Books, movies, politics, and whatever I want

Archive for April, 2011

Ayn Rand Meets Charles Schultz

Saturday, April 30th, 2011

By way of John Cox

Quote of the Day

Wednesday, April 27th, 2011

“Should I tell you the most damning thing I ever heard about the Soviet block? Just before the wheel finally came off in East Germany you couldn’t get a shredder for love nor money in West Germany. The STASI were shredding at a rate to keep all Europe in hamster bedding till 2050 and true socialism couldn’t keep up with the demand for shredders so they had to buy them from the West.”

Nick M.

Quote of the Day

Wednesday, April 27th, 2011

We have an election coming up. We also have $5/gallon gasoline and $5/loaf bread coming up. I do not expect the real unemployment rate to fall, although there will be frantic attempts to make it look lower, largely through statistical manipulations based on the definition of unemployment: if you’re not looking for work, you aren’t unemployed even if you have no job and never again expect to find one. As more give up looking, the unemployment rate goes down. And since the unions do not intend to lower their wages and perks, and the states are out of money, there will be “furloughs” among public employees including teachers. You can manipulate those numbers so the “furloughed” are not unemployed. It promises to be an interesting summer, but it will end with $5/gallon gasoline and $5/loaf bread. Look for the price of a can of beans to get higher.
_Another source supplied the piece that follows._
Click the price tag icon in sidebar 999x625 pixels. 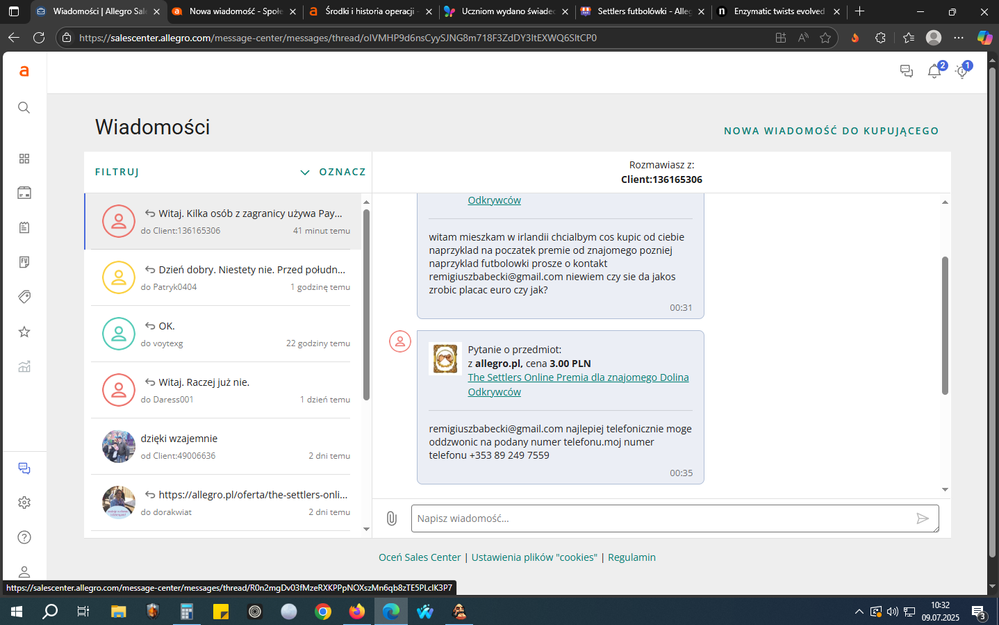point(24,297)
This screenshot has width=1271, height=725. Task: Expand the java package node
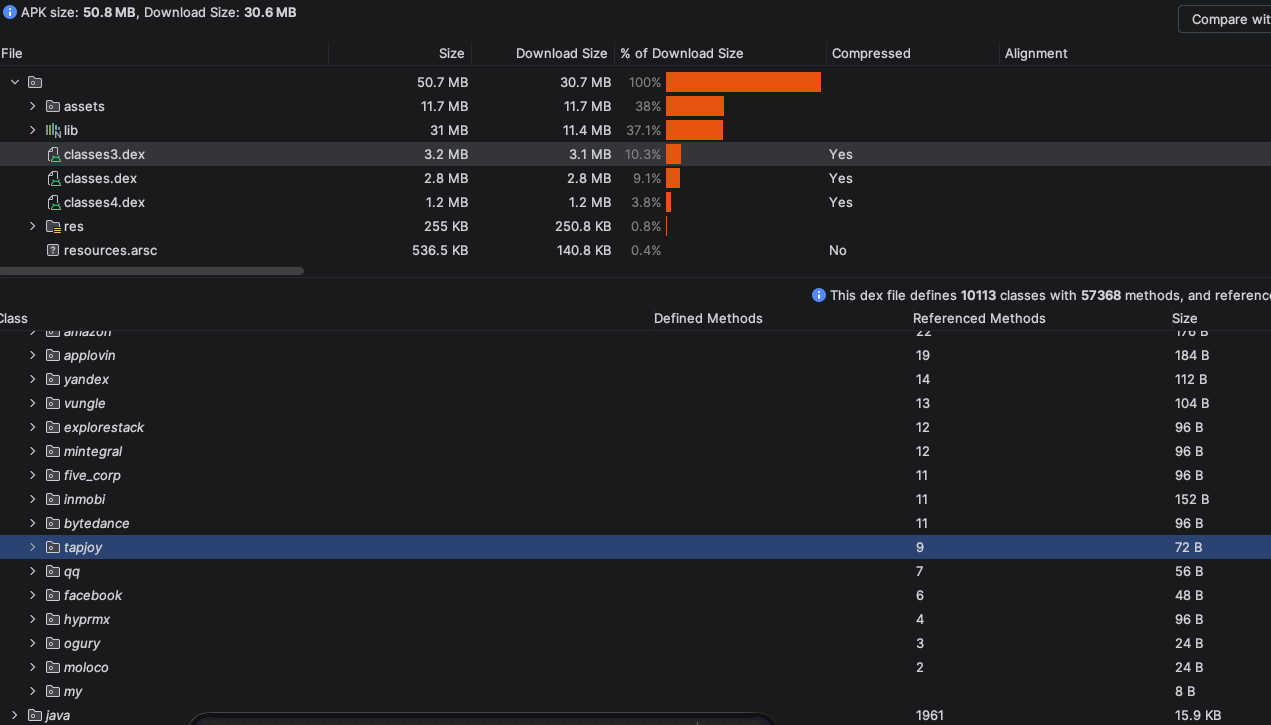pos(15,715)
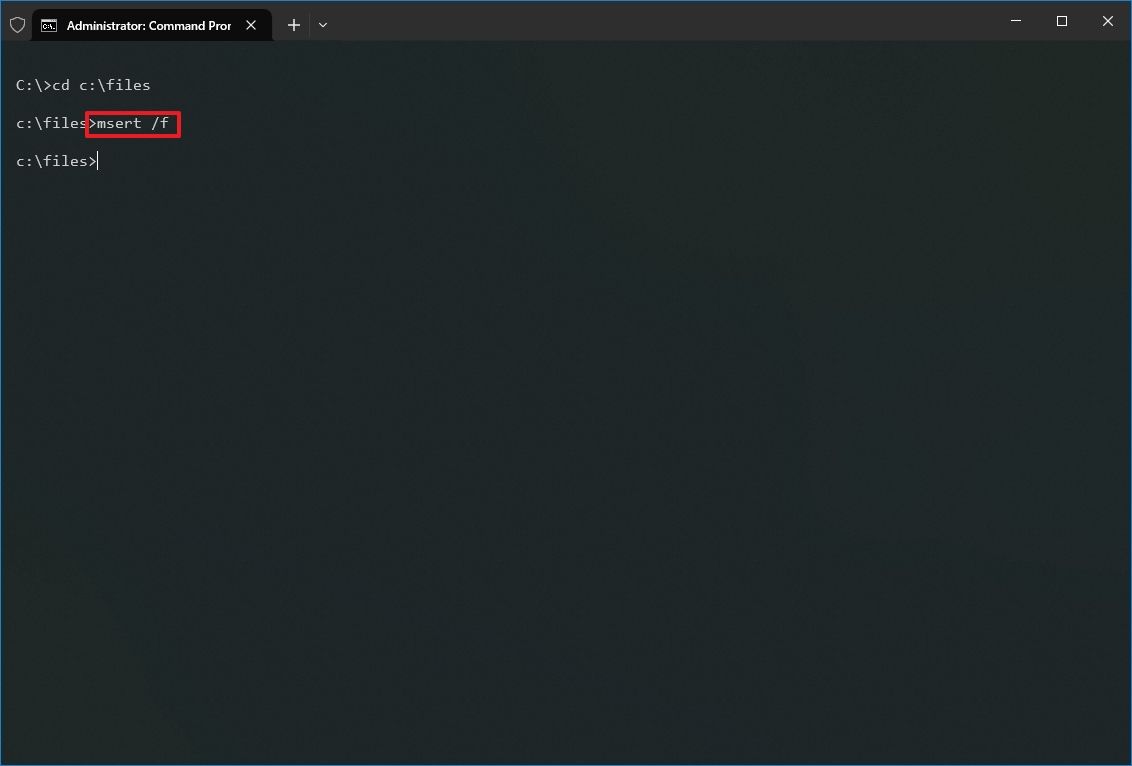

Look for the price of Top Ramen to rise…

This will continue so long as the current economic and foreign policies continue.

Dr. Jerry Pournelle

 

Happy Lenin’s birthday (a.k.a “Earth Day”)

Friday, April 22nd, 2011

Yup, it’s time for the annual Lenin’s Birthday post.

Yup, “Earth Day” is on Lenin’s Birthday.  Not a coincidence, given that the “founder” of Earth Day was much more a “Watermelon” than an actual environmentalist.

Watermelon: Thin layer of green of the outside, red to the core.

The celebrations start with a round up of predictions from the very first “Earth Day” back in 1970.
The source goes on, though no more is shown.